Christina Tringides, 31, built a new type of electrocorticogram—a thin gadget that sits directly on the brain during an invasive procedure, like the removal of a tumor or tissue responsible for epilepsy, and records its electrical activity. These devices help surgeons determine what to remove and what to keep: If they are too aggressive with a tumor, for example, they might extract brain tissue that’s responsible for movement or speech.
Today’s versions consist of metal electrodes attached to a sheath of plastic. They are stiff, but the brain is soft; Tringides likens them to a spatula placed on top of tofu. “It doesn’t conform to the contours of the brain the way surgeons would like it to,” she says. That mismatch reduces the device’s accuracy and can damage underlying neurons.

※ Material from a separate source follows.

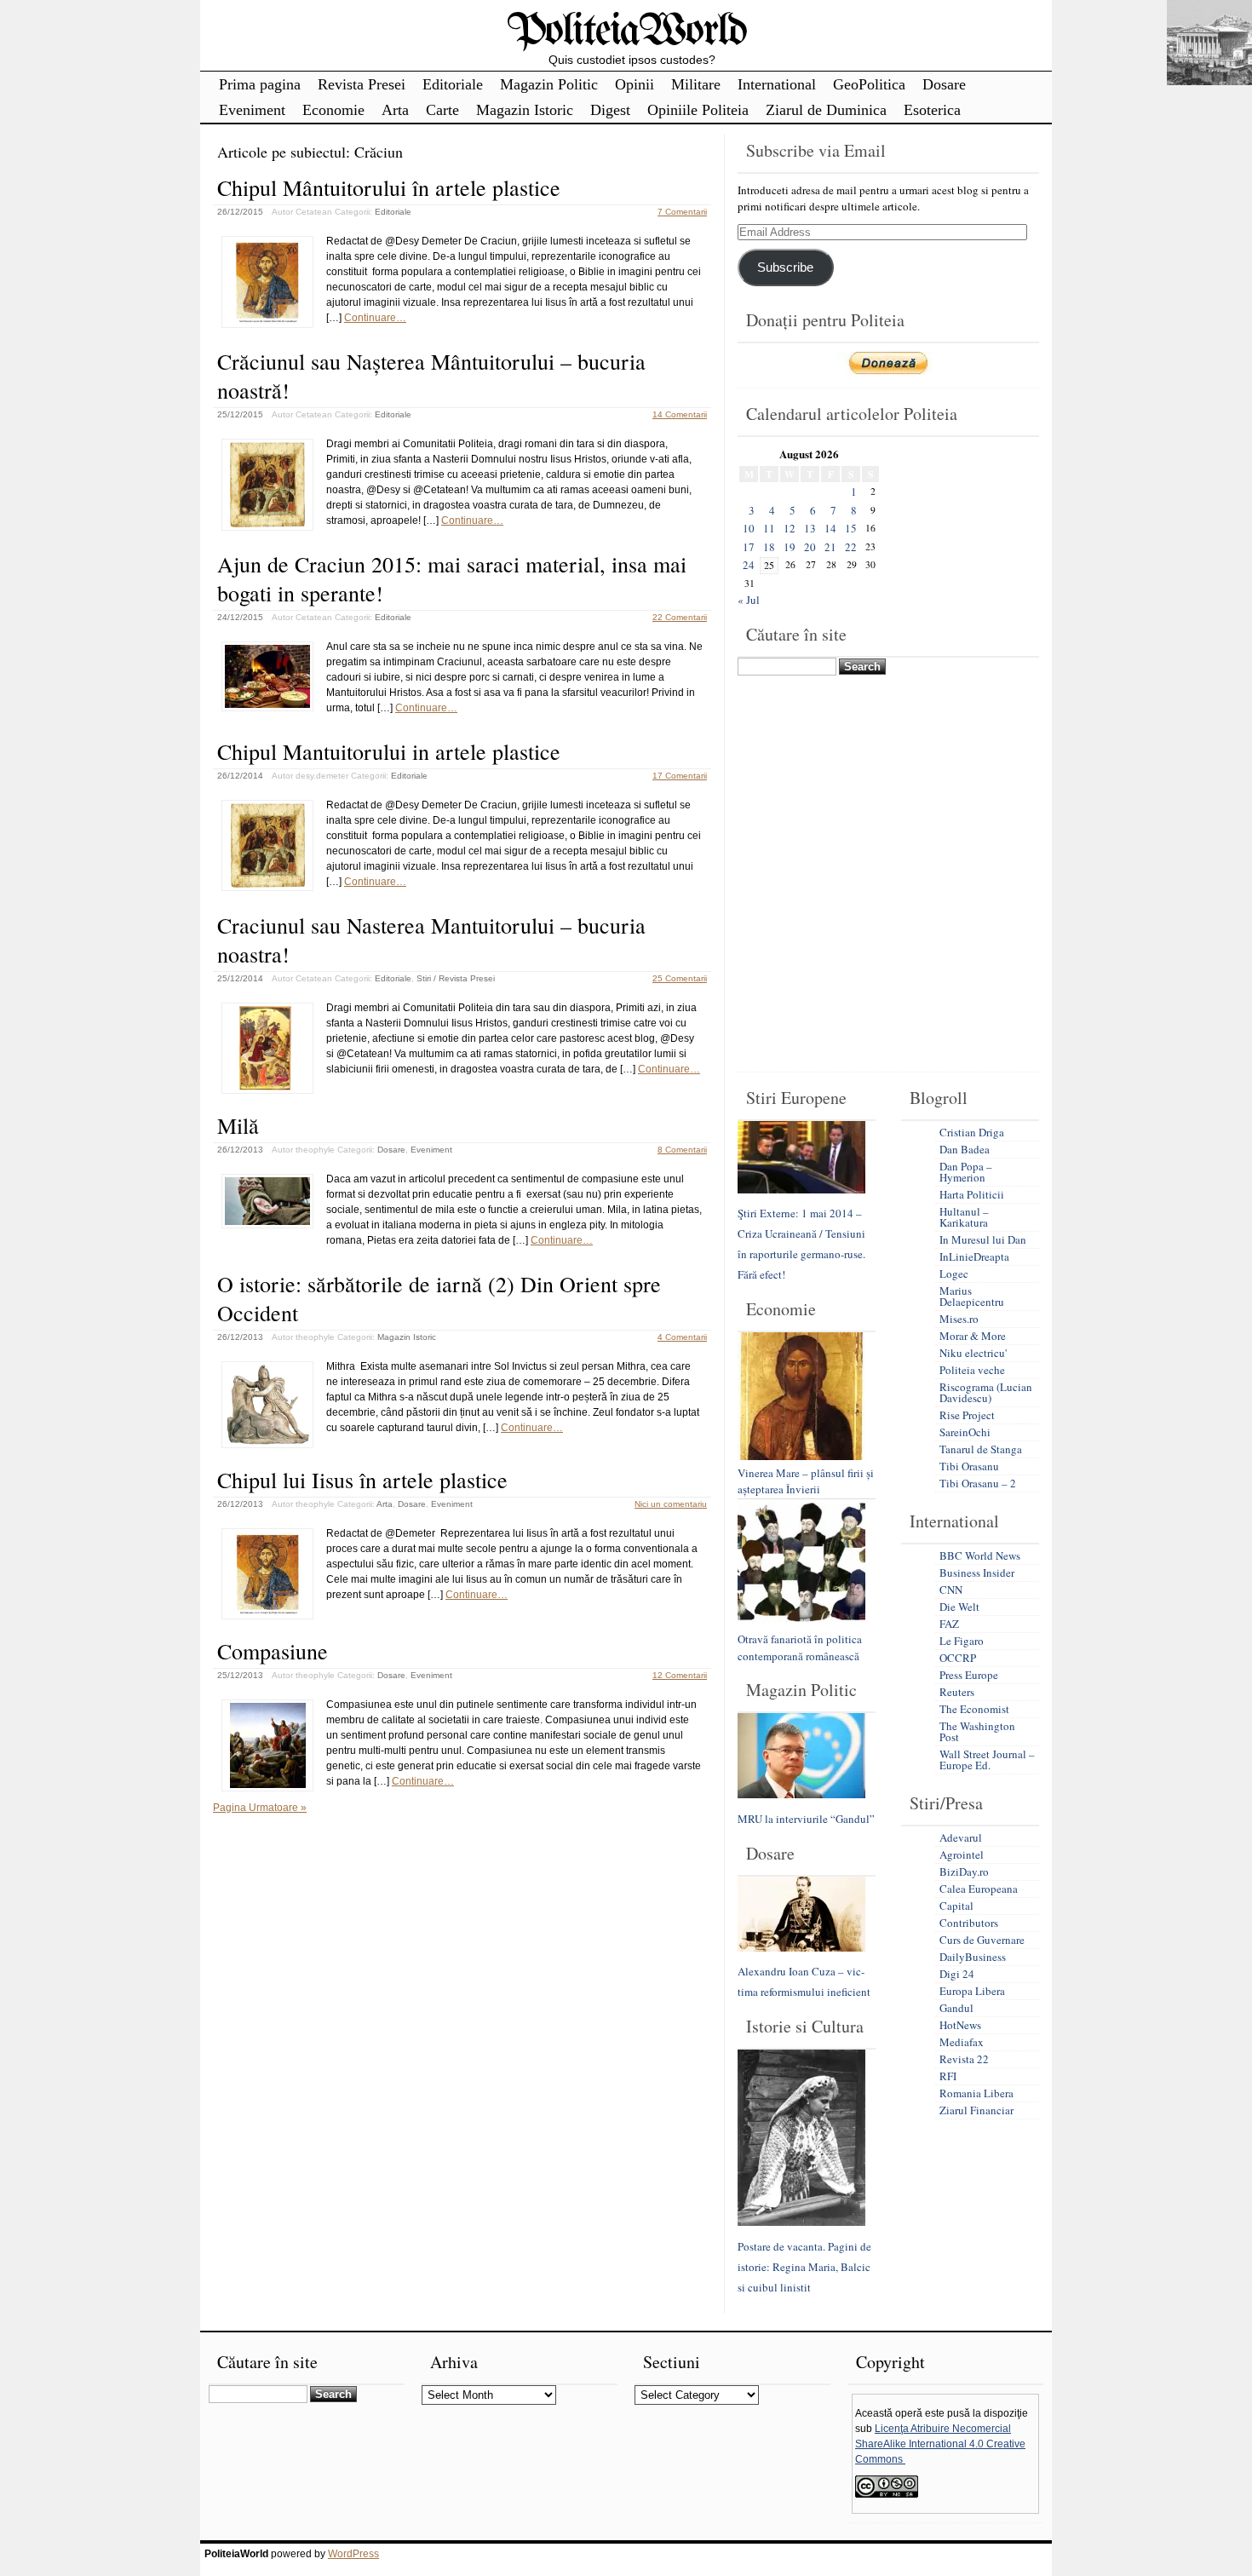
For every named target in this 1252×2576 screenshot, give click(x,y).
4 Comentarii (682, 1337)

To improve the devices, Tringides turned to hydrogels, a class of polymers that, like the brain, exhibit properties of both liquids and solids. By tinkering with a hydrogel derived from alginate, a substance that naturally occurs in seaweed, she created a film that closely matches the brain’s mechanical properties and could thus adhere to its geometry in ways that current devices cannot. She then embedded spaghetti-like electrodes made from carbon nanotubes and flakes of graphene, a conductive form of carbon that can easily bend and flex, into the gadget. Her prototype has been used to record and map signals emitted by the brains of rats—including the hard-to-reach auditory cortex, responsible for hearing, which required it to bend more than 180 degrees.